With more than 8,000 life sciences majors graduating each year, including more than 400 PhDs, a large pool of entry-level researchers is available to the industry. Yet salaries remain low in Taiwan for graduates, a trend that stretches across all sectors, not just in biotech, where researchers in Taiwan are getting only 20 percent to 30 percent of what similar positions would offer in the U.S.

While that makes Taiwan a very cost-effective location for applied research with more bang for the buck, the low salary environment is a double-edged sword for much-needed internationalization, particularly important for a globally integrated industry such as biopharma, as it makes it difficult to recruit from abroad. Those who try find they can't offer competitive salaries, and must try to make it up by offering stock options or other benefits. But that also isn't easy.

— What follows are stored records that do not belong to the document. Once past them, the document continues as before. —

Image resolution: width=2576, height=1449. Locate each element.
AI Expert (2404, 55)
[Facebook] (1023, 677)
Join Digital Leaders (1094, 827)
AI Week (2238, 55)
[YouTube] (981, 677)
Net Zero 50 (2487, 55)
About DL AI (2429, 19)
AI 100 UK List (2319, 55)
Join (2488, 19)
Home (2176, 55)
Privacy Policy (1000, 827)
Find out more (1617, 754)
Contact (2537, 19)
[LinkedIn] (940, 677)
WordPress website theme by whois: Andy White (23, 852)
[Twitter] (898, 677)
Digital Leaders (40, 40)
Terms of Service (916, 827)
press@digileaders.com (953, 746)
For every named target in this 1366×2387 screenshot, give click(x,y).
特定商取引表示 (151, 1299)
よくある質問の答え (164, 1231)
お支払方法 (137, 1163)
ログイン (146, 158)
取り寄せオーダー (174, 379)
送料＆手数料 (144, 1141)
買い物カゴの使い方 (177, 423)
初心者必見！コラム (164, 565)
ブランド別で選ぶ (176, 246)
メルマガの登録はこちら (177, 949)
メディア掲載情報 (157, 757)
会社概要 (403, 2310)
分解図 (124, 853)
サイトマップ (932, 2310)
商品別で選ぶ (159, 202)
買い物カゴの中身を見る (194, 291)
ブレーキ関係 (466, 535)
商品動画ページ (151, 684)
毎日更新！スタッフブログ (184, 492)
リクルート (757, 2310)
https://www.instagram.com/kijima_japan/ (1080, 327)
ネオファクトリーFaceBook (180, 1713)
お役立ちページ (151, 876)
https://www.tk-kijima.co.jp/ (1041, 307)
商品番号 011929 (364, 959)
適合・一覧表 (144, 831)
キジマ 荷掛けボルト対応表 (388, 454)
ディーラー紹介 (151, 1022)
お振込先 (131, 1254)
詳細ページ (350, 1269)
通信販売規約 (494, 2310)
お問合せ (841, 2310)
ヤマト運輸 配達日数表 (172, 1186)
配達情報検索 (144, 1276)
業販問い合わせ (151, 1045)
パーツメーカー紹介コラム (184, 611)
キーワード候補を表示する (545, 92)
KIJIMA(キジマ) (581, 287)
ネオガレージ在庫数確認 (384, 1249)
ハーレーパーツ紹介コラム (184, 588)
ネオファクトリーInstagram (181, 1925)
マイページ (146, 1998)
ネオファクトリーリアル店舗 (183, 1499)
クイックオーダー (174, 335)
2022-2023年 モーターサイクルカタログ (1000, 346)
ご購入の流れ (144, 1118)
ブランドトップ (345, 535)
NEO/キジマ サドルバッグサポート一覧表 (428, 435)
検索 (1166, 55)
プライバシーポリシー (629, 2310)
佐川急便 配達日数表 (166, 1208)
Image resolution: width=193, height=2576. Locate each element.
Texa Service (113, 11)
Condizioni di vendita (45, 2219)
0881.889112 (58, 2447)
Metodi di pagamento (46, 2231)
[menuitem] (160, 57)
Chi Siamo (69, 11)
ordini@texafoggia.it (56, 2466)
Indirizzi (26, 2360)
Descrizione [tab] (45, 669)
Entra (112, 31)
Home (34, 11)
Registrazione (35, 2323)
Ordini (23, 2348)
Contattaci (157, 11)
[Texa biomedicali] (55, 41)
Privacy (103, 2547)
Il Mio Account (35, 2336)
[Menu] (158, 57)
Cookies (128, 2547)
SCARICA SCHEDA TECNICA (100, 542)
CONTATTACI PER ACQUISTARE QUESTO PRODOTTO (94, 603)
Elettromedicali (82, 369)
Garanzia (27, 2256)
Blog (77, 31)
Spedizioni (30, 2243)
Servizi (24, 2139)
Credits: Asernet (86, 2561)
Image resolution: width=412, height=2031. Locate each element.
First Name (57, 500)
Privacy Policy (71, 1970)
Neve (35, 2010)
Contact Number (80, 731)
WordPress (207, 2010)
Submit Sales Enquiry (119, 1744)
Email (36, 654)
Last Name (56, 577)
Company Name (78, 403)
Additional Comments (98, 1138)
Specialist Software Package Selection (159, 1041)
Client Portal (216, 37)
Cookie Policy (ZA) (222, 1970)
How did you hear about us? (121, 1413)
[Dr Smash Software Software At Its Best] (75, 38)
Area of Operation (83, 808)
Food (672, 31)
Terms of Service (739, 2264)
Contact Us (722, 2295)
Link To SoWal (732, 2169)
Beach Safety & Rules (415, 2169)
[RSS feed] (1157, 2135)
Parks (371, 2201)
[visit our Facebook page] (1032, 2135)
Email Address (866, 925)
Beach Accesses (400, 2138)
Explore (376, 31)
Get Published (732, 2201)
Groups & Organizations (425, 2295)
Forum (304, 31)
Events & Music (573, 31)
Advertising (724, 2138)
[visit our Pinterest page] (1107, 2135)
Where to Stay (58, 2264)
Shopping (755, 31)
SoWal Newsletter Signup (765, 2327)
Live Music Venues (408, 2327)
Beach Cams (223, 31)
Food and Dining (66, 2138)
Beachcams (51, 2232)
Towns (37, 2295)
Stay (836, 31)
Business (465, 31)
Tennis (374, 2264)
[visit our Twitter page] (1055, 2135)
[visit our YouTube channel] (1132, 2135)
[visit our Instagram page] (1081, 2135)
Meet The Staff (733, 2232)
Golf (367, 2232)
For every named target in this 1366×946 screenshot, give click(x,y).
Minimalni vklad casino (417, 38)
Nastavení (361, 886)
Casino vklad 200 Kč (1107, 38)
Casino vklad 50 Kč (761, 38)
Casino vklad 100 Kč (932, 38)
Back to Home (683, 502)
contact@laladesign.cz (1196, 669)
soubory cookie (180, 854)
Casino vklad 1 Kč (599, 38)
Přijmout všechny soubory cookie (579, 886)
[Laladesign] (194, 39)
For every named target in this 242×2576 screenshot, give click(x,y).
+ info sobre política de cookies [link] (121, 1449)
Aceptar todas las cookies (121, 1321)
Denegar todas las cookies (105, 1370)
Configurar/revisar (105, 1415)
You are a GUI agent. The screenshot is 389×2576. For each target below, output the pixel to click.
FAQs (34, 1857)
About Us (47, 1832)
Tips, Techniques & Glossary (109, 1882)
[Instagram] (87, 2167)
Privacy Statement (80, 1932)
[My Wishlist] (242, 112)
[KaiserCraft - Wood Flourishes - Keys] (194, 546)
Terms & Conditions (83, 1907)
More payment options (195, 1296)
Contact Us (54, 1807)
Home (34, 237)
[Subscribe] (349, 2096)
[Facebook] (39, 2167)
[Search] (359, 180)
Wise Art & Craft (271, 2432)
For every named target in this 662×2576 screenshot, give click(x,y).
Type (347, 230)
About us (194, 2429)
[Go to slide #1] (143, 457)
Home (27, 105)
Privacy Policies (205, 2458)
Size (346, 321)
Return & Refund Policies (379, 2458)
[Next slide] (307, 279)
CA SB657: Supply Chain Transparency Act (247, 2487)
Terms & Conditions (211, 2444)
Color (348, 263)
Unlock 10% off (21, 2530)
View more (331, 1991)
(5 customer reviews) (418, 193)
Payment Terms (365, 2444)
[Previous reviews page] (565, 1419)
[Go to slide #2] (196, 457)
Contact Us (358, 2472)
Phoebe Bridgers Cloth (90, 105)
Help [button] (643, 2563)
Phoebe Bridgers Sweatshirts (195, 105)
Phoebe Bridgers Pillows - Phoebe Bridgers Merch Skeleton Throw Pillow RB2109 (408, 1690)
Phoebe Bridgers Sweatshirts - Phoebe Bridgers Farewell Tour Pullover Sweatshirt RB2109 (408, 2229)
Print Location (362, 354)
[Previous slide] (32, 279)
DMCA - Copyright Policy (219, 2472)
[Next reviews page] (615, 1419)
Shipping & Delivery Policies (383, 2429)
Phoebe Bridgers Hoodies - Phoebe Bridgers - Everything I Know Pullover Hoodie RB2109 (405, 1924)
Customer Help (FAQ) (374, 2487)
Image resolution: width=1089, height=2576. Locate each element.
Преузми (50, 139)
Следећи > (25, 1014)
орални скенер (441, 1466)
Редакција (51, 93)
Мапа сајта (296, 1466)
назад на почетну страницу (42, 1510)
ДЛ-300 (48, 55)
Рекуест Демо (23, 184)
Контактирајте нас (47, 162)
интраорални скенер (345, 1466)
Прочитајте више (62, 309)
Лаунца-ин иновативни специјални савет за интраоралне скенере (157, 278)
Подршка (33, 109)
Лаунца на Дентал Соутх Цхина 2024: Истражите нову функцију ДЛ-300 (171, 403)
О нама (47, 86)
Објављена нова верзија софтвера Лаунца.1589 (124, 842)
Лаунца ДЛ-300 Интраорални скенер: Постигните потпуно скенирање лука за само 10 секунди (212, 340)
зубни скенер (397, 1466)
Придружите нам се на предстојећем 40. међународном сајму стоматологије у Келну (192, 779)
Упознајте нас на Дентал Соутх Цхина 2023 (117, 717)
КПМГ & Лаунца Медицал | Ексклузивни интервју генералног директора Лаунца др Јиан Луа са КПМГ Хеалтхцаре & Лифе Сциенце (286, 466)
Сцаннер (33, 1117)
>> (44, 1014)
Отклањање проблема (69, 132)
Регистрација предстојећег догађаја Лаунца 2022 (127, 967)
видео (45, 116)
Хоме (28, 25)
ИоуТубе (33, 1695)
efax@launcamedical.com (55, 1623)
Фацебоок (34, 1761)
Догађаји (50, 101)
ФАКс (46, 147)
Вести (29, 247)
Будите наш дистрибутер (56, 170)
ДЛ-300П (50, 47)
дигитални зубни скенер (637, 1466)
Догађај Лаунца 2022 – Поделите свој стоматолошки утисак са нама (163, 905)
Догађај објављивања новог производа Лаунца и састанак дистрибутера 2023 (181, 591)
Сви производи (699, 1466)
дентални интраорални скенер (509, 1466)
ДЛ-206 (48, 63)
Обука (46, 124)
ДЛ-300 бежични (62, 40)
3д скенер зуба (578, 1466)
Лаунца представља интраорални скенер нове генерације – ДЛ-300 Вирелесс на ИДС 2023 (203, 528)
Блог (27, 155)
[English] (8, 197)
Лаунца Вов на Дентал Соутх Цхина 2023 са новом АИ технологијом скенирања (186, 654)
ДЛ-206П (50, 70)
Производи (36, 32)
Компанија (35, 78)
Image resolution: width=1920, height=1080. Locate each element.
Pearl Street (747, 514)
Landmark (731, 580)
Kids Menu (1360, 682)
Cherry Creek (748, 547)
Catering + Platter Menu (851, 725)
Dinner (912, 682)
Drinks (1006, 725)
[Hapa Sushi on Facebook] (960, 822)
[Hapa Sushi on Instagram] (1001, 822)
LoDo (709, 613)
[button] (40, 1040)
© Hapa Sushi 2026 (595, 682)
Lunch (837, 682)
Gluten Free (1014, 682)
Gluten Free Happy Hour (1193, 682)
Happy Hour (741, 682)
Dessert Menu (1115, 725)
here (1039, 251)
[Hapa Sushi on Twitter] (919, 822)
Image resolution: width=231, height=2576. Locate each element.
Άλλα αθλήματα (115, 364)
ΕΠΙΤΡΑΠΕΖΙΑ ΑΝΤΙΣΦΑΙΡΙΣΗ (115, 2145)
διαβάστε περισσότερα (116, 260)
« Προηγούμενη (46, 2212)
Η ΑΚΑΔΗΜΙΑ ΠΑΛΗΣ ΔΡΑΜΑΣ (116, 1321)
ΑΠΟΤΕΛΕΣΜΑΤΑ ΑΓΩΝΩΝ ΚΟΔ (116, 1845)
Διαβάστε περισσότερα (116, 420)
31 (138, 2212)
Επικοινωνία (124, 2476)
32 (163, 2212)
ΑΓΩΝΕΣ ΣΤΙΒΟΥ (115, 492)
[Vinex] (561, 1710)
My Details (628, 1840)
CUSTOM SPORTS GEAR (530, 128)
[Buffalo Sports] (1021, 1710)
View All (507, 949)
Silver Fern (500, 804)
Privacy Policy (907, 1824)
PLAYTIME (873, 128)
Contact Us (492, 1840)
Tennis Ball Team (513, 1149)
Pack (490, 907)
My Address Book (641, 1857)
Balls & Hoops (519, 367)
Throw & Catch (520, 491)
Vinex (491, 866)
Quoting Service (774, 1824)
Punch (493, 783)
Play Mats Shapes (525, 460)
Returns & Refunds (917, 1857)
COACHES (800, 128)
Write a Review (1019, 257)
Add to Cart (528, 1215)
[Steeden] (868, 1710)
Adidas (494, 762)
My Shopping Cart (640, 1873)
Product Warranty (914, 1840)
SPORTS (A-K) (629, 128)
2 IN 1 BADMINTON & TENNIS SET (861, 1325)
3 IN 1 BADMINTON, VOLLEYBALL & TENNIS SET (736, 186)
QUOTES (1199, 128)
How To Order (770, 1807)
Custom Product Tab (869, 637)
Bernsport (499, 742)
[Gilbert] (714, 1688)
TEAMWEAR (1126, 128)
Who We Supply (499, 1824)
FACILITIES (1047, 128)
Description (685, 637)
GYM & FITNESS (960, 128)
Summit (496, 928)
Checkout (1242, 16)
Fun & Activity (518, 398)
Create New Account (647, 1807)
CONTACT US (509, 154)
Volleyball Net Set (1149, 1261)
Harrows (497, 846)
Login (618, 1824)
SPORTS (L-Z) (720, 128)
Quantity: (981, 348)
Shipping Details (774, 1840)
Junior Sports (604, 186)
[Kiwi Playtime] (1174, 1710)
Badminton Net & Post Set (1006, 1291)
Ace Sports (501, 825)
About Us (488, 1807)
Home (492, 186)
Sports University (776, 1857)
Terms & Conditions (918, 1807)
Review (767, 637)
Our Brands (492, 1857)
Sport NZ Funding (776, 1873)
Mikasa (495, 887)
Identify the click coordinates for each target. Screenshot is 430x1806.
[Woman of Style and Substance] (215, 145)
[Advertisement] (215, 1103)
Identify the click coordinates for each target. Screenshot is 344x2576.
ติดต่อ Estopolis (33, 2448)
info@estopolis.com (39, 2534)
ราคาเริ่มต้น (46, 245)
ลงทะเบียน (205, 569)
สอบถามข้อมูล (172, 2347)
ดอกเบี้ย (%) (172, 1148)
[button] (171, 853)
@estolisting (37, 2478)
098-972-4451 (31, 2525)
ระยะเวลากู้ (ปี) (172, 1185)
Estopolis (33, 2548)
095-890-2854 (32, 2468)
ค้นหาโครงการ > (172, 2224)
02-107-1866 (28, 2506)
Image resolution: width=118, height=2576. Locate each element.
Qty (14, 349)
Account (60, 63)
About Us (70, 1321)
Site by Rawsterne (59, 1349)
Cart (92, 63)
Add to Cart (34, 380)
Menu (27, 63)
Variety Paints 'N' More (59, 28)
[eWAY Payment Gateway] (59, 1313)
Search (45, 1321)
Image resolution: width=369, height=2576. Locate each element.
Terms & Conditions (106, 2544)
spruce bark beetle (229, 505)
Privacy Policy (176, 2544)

"The stock option system in Taiwan is like from the 1950s," Taimed's Chang lamented. "They have all kinds of constraints, and the amount of options granted to individuals needs to be approved by the government."

Coupled with complicated work visa requirements for foreigners and a virtual ban on hiring from China, Taiwan's biotech industry – like most of its high-tech sector – remains glaringly homogeneous.

So it's not surprising that a common plea is for deregulation.

"Deregulation in terms of talent recruitment and deregulation in terms of financial aspects," said TLC's Yeh. An example of the latter involves regulations around just setting up a company in Taiwan.

"Everything is still set up for the traditional brick-and-mortar type of business," he said. "But financially, with the new knowledge-based industries, everything is different. A lot of our regulations are still based on the old economics."